Через пятнадцать минут мы с отцом исторический музей покинули. Директор трость взял, но как-то нехотя, с кривой ухмылкой. И хотя отец говорил ему непонятные слова и обещал трость атрибутировать («это, наверное, почистить и покрасить новым лаком», — так я тогда думал) — Горобцу это явно не понравилось.
Снова попали в музей мы дней через десять. Отец прошел сразу в директорский кабинет, а я остался в коридоре. Я стоял и вспоминал о том, как неделю назад видел Симу Гимпеля на базаре. Сима выкаблучивался возле цирка «шапито». Вместо ушедшего с решетом за ранней черешней коверного клоуна. Он надевал на палку и показывал всем широкополую шляпу. Палка была у Симы вместо человека. Потому что сам он был коротконог и староват, и изображать длинноногого Максима ему было все трудней.
В тот раз Сима выл и читал стихи. Бегая по свободному от базарного люда пятачку, он изображал «робкого пингвина» и «трусливых гагар».

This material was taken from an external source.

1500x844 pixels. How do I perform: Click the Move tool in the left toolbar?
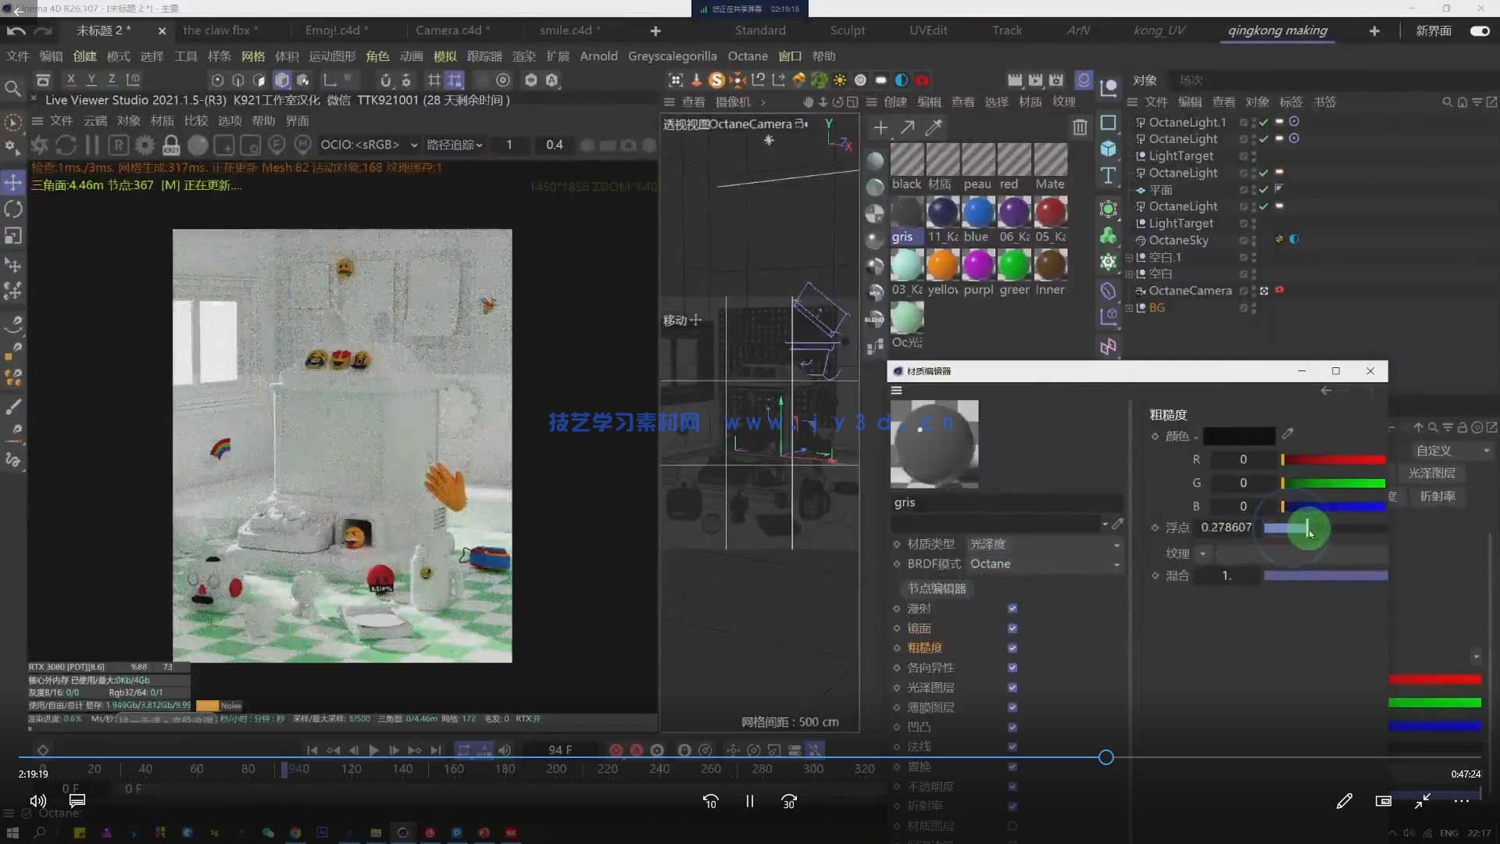click(13, 183)
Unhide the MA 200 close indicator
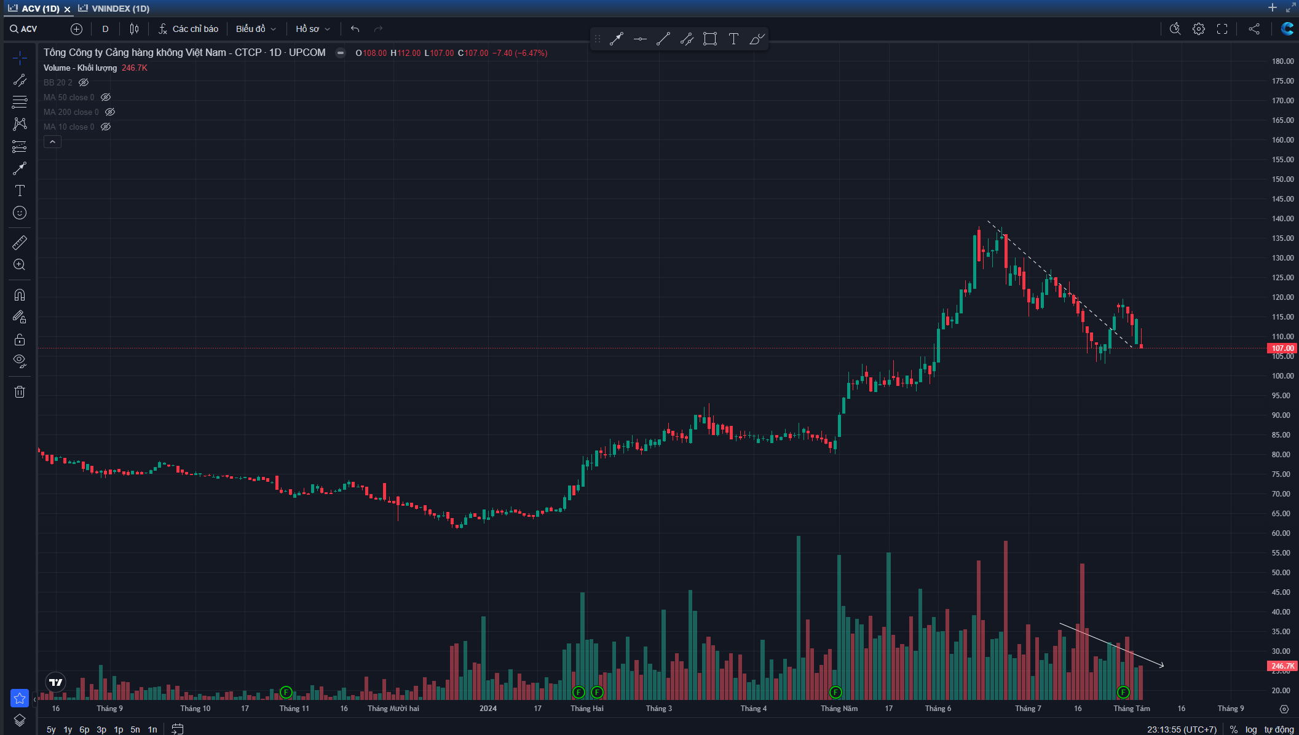 coord(110,112)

— У, пингвины! У, гагары! — кричал Сима. И хлопал себя крыльями рук по бокам, и садился на землю, показывая трусость и осторожность птиц, а на самом деле задыхаясь от негодования и старости.

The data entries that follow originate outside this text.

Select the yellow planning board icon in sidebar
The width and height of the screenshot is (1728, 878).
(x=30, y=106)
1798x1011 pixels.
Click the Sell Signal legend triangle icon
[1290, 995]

Денег Сима ни от кого не принимал. Может, поэтому, а может, от Симиных не годящихся даже для провинциального театра кривляний жуликоватый и тревожный мир базара становился на минуту добрей, веселей.
— …Вы просто не понимаете, что творите! — услыхал я голос отца из приоткрывшейся директорской двери.
— Тю! Та чого ж цэ нэ понімаем! Тростына ця хила була. Нараз и поломалась. А ручка від неі наверху. Беріть coбі на пам’ять!
Отец поспешил наверх за ручкой. А толстопрыткий, но почему-то с очень тонкой шеей и небольшой на ней головкой Горобец, не замечая меня, влетел в подсобку.
Через несколько секунд я услышал из подсобки сопение и хруст. А потом — плевки и какой-то зубовный скрежет: словно кто-то ходил ботинками по стеблям прошлогоднего сухого камыша.
Обмирая от любопытства, я заглянул в подсобку.
Блестя черными и круглыми, как черешня, глазами, Горобец грыз и выплевывал Симину трость.
Он грыз и выплевывал! Выплевывал и грыз! И глаза его становились все больше, а рот растягивался в неимоверной, с двумя-тремя капельками крови по краям, улыбке.
Трость была уже разломлена на четыре куска. Зачем, зачем ее было грызть? От страха я сплющил веки…
Сверху уже спускался отец. Он опять отослал меня куда подальше и звенящим голосом спросил:
— Ну трость вы извели: это понятно… Зачем вам столько возни? Однако я уже четвертый день не вижу Серафима. Его нет ни на улице, ни у театра, ни на базаре.
— Тю! Та дэ ж йому, тому Сіми, бути? У Степановці він! У Степановці-Макановці!